» WHAT TO DO
Each record below should be printed exactly as it was written.

» DATA TO PROCESS
_ _ _ _ _ _ _
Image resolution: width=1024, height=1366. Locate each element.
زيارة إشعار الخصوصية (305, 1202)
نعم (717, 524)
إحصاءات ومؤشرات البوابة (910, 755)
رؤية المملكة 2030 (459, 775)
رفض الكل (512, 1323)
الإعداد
_ _ _ _ _ _ _
» WRITTEN ANSWER
Image resolution: width=1024, height=1366. Locate each element.
زيارة إشعار الخصوصية (305, 1202)
نعم (717, 524)
إحصاءات ومؤشرات البوابة (910, 755)
رؤية المملكة 2030 (459, 775)
رفض الكل (512, 1323)
الإعداد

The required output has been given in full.